07 dez, 2025 - 18:36 • Ricardo Vieira, com Lusa
"Referência histórica", "simpatia e popularidade" e "um símbolo que Lisboa nunca esquecerá", são algumas das reações à morte da fadista e atriz Anita Guerreiro, este domingo, aos 89 anos.
O Presidente da República, Marcelo Rebelo de Sousa, lamentou a morte de Anita Guerreiro, considerando que a sua "simpatia e popularidade" marcaram gerações.
"O Presidente da República apresenta os seus sentimentos amigos aos familiares e admiradores de Anita Guerreiro, figura da música portuguesa durante muitas décadas, deixando um traço de simpatia e de popularidade que marcou várias gerações", lê-se numa nota divulgada no site da Presidência.
Já segue a Informação da Renascença no WhatsApp? É só clicar aqui
A ministra da Cultura, Juventude e Desporto, Margarida Balseiro Lopes, destaca “uma voz do fado que também se afirmou no teatro de revista e na televisão”, “uma referência histórica nas marchas populares de Lisboa”.
“Desaparece uma mulher talentosa e dedicada, referência histórica das Marchas Populares de Lisboa, mas fica a memória de uma grande artista!”, escreve a ministra na sua página oficial na rede social X, enviando ainda condolências à família e amigos da artista.
O presidente da Câmara de Lisboa, Carlos Moedas, considera que "Anita Guerreiro foi a voz de Lisboa".
"Cantou Lisboa, representou Lisboa. Do fado ao teatro de revista, Anita Guerreiro juntou em si todos os traços que compõem a alma única desta nossa cidade. Foi por isso um verdadeiro símbolo da cultura lisboeta, um símbolo que Lisboa nunca esquecerá. A ela estaremos para sempre gratos pela sua obra, pela sua vida, pelo seu exemplo", destacou o autarca, numa mensagem publicada na rede social X.
O ator e apresentador de televisão João Baião recorda que a sua estreia nos palcos foi ao lado de Anita Guerreiro.
"Bom dia. Notícia tão triste. Minha querida Anita Guerreiro! A primeira vez que subi ao palco do Maria Vitória no Parque Mayer foi ao lado da maravilhosa Anita Guerreiro.

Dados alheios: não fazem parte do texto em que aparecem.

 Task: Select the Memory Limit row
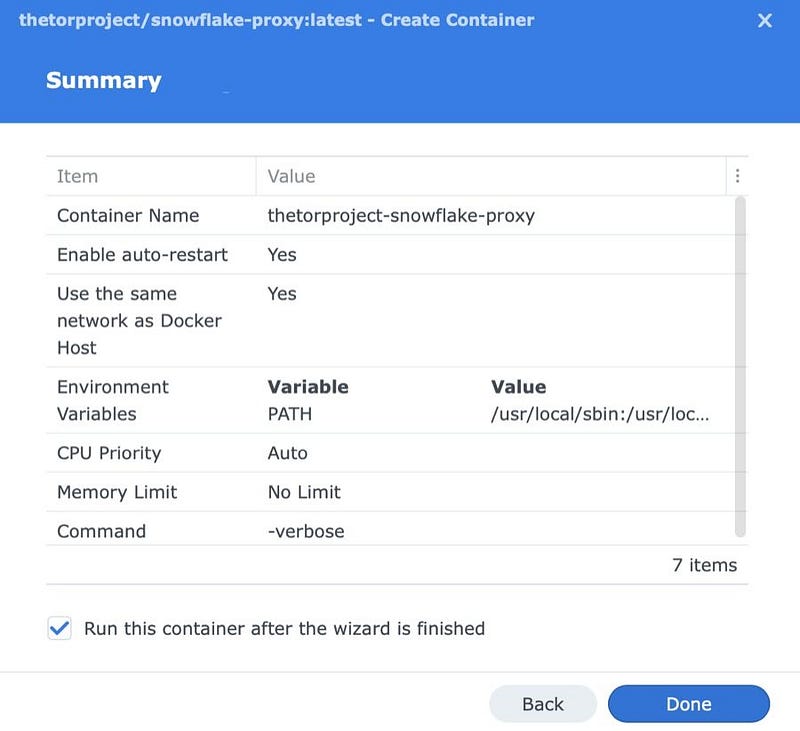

Um grande aplauso para a Voz de Lisboa, de Portugal!", lembrou João Baião.
A atriz e fadista Anita Guerreiro, de 89 anos, morreu este domingo, pouco depois da meia-noite, durante o sono, na Casa do Artista, em Lisboa, confirmou à agência Lusa fonte da instituição.
A notícia foi confirmada pela Casa do Artista, onde Anita Guerreiro residia desde 2018.
Bebiana Guerreiro Rocha Cardinalli nasceu em Lisboa, na freguesia dos anjos, em 13 de Novembro de 1936, começou a cantar aos sete anos entre familiares e amigos na coletividade Sport Clube do Intendente, no bairro onde nasceu.
Anita Guerreiro, que se tornou conhecida do público através do concurso radiofónico Tribunal da Canção, em dezembro de 1952, deu voz a fados e marchas emblemáticos, como "Lição de Amor", "O fumo do meu cigarro" e "Cheira bem, cheira a Lisboa", respetivamente.
Em 2004, por ocasião da comemoração dos seus 50 anos de carreira, a Câmara Municipal de Lisboa atribui-lhe a Medalha Municipal de Mérito, Grau Ouro.
Pertenceu, até 2019, ao elenco da casa de fados "O Faia", no Bairro Alto.